Die beiden Fälle offenbaren zweierlei aus dem Land der unbegrenzten Möglichkeiten: Outlaws wie Zimmermann oder Page, die ihre Waffe zücken und scheinbar wahllos Leute erschießen, um ihren Hass auf Fremde zu stillen, berufen sich auf ein Gesetz, dass an den Wilden Westen erinnert: Waffenträger müssen keine weiße Weste haben, und genau das macht das Gesetz so unglaublich bedrohlich: Auch Ex-Häftlinge und Vorbestrafte, die als gefährlich und gewalttätig gelten, können eine Waffe haben. "Stand your Ground" oder "John-Wayne-Gesetz" heisst das Gesetz und kommt einem Blankocheck zum Töten gleich - für jeden, der sich bedroht fühlt. Eingeführt 2005 von Jeb Bush, dem jüngeren Bruder des damaligen US-Präsidenten George W. Bush, mit Hilfe der Waffenlobby National Rifle Association (NRA).

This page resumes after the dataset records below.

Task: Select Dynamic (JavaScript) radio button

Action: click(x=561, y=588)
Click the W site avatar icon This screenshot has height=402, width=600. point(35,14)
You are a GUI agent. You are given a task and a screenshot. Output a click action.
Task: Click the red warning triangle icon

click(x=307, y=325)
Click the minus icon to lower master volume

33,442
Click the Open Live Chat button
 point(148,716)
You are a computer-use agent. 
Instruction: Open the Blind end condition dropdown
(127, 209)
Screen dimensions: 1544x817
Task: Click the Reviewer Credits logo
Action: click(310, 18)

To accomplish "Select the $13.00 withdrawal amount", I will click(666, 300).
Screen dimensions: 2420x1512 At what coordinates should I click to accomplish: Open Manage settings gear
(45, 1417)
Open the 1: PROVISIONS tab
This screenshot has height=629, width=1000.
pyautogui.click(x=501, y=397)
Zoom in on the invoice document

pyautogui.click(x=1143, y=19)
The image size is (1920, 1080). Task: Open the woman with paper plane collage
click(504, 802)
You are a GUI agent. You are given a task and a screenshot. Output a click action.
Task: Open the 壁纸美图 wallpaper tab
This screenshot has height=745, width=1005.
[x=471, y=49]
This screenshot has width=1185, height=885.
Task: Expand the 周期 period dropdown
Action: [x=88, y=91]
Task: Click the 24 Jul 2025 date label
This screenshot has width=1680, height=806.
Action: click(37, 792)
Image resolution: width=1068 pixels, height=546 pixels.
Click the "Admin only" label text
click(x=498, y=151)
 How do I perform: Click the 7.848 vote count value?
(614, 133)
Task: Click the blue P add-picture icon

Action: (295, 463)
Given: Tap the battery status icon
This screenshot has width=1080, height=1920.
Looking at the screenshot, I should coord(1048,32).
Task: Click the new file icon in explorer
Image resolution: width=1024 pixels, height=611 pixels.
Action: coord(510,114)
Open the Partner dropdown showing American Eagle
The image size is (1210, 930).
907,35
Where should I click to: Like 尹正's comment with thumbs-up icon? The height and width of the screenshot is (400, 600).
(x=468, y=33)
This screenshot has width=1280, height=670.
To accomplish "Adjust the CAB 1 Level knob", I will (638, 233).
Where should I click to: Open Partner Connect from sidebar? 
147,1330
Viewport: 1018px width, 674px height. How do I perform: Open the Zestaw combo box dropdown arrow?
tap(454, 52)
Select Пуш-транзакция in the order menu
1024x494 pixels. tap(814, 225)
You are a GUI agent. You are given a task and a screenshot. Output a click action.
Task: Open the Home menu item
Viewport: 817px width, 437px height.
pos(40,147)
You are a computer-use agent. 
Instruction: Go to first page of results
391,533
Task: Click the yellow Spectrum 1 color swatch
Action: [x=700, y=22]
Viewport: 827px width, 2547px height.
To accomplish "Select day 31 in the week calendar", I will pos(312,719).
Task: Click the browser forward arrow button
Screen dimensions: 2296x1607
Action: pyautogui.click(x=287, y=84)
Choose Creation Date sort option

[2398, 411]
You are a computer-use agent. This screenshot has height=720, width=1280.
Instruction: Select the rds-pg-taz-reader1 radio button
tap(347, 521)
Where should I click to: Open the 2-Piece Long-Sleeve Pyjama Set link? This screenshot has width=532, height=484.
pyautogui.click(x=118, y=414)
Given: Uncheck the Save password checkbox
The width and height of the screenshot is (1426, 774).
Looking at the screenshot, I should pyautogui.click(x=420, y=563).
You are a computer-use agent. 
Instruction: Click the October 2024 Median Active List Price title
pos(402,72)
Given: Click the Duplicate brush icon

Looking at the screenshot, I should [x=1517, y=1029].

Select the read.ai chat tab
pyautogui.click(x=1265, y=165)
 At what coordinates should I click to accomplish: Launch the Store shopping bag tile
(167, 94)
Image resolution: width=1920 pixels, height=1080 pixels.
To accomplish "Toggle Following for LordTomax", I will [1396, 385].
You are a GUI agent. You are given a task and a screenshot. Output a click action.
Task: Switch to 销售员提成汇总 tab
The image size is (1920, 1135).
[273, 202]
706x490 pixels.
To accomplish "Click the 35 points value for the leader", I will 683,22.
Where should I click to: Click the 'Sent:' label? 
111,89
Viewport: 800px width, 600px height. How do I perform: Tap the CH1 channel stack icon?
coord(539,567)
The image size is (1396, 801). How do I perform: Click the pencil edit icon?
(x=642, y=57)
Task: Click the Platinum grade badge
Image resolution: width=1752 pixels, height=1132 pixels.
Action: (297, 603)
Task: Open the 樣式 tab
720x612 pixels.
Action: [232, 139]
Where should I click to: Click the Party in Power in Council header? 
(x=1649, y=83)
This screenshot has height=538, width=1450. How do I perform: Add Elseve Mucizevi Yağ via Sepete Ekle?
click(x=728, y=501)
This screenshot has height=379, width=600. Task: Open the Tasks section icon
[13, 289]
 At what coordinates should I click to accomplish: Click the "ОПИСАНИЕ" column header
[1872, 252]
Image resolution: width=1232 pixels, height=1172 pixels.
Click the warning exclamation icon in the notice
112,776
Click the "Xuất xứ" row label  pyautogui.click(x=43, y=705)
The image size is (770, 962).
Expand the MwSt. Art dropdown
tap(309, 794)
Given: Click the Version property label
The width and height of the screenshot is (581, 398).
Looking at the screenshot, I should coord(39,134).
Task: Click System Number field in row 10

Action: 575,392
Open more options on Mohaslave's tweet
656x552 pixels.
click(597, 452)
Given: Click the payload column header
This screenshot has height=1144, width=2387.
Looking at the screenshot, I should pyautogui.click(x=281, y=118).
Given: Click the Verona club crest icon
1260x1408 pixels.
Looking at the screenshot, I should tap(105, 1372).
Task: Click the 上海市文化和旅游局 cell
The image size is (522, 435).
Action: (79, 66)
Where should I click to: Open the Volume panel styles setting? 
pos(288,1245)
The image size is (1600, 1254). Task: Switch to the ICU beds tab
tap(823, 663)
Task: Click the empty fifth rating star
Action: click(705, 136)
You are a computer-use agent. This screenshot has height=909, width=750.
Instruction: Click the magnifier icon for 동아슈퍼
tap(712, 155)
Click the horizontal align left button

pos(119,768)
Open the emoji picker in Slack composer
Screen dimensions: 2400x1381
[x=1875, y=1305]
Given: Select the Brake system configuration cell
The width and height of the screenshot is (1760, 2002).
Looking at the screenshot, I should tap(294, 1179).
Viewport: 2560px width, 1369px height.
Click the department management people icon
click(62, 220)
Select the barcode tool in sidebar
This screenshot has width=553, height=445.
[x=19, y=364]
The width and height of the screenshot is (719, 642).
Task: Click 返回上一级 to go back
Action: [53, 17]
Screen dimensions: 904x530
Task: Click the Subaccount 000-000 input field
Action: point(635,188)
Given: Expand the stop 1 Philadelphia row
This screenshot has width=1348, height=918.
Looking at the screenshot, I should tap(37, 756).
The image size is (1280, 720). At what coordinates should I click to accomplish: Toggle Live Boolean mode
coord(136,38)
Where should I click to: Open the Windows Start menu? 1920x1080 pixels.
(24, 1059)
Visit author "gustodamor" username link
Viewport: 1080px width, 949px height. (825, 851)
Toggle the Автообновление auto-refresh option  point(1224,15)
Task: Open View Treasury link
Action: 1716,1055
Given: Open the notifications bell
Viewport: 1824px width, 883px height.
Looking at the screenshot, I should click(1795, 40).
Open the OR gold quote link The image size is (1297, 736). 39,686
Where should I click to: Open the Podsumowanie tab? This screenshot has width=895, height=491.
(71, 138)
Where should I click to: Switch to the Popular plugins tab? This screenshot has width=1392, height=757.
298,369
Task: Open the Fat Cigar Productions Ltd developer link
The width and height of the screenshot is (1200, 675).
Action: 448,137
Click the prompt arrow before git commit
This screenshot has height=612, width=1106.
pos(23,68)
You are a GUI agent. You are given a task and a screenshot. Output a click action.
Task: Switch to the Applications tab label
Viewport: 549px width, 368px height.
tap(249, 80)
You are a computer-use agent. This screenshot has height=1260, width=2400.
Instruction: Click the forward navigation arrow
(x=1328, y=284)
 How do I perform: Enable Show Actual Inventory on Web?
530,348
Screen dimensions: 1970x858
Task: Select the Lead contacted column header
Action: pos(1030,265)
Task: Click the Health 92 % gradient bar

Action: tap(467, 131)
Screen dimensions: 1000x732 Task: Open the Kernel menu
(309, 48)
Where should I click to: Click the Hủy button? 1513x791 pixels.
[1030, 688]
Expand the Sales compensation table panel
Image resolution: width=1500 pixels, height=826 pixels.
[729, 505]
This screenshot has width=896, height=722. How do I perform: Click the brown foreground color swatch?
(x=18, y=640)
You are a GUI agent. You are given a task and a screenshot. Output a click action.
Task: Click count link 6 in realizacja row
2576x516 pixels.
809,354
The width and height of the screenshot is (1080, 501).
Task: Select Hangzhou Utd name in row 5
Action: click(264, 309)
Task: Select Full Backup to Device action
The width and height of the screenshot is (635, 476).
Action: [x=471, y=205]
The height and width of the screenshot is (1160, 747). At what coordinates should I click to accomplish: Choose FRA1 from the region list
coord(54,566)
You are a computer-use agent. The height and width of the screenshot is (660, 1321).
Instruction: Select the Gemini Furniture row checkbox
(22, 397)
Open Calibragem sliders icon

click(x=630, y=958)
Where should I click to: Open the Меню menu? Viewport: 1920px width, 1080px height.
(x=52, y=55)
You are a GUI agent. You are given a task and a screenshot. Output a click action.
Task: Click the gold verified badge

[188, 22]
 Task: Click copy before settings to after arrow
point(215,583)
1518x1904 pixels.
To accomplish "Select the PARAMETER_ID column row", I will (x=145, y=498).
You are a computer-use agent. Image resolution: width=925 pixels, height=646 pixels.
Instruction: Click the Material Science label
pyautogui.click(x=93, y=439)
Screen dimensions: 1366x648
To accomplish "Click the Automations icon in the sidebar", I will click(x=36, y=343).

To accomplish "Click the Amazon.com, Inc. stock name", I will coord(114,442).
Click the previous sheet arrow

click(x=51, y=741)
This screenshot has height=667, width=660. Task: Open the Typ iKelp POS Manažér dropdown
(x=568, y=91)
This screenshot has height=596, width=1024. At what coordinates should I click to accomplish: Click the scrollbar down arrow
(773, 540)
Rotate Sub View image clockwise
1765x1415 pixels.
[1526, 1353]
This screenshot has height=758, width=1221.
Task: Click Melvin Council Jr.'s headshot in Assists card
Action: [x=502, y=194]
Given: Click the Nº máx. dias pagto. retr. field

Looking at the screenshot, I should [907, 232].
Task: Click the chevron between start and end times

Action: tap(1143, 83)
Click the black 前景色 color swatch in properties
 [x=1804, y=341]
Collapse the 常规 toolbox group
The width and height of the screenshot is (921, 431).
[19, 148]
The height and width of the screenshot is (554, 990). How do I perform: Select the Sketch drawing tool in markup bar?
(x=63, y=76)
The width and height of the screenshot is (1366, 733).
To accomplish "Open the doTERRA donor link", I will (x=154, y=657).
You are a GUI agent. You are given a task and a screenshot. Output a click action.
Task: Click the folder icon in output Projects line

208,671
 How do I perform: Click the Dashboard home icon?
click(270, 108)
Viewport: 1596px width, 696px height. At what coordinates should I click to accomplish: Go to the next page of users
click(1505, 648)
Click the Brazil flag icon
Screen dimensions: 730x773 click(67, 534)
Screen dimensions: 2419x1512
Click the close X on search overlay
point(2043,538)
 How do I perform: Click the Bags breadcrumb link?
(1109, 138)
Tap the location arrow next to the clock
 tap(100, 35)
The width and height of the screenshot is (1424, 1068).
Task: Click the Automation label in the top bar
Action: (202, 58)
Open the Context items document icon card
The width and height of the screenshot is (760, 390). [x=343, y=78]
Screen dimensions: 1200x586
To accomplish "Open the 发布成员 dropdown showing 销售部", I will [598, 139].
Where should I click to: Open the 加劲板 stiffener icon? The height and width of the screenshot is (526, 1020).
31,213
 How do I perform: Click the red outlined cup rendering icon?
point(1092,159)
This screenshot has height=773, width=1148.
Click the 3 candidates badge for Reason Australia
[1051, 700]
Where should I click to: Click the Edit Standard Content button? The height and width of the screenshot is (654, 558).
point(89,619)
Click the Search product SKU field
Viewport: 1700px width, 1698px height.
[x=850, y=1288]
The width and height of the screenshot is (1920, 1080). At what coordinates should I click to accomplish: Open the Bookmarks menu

Andererseits zeigen die Fälle auch, dass sich viele Weiße wie Page und Zimmermann offenbar von anderen Ethnien bedroht fühlen. Ein Bericht des US-Zensus vom August 2008 besagt: Im Jahr 2042 werden die Weißen in den USA zum ersten Mal eine Minderheit stellen. Schwarze, Asiaten und vor allem die rasant wachsende ethnische Gruppe der Hispanics werden in Zukunft in Amerika in der Mehrheit sein. Das typisch amerikanische Urbild - weiß, protestantisch, patriotisch und angelsächsisch - wird spätestens dann ausgedient haben. "Joe the Plumber" stirbt aus. Genau in diesem amerikanischen Schmelztiegel gibt es mehr Bruchlinien und Trennendes als man von außen gemeinhin wahrnimmt. Gemeinsam mit dem Waffenarsenal in privaten Händen ist dieser Rassismus Brennholz für einen gewalttätigen Flächenbrand.

Das letzte Aufbäumen?

Denn hier scheint es sich nicht bloß um eine Identitätskrise einzelner weißen Rassisten zu handeln. Vielmehr zeigt es die Angst vor einem Statusverlust, die anscheinend immer mehr Weiße dazu treibt, sich mit nationalistischen Gruppen zu solidarisieren, "Stormfront", "Nationalist Coalition", "American Renaissance" oder dem Ku-Klux-Klan. Gruppierungen allesamt, die als Sammelbecken für Rechtskonservative und Neonazis dienen, und die einen rasanten Mitgliederanstieg verzeichnen. Genaue Zahlen gibt es nicht, aber die jüdische Anti-Diffamierungs-Liga, die den Ku-Klux-Klan aufmerksam beobachtet, spricht von einem "Erwachen", einem "Aufrüsten", einem "Widerstand von rechts".

Vielleicht sind die Taten dieser weißen Rassisten ein letztes Aufbäumen. Ein letzter Versuch, die alte Zeit zurück zu bekommen. Die Zeit, in der vermeintlich alles besser war für einen Weißen in Amerika.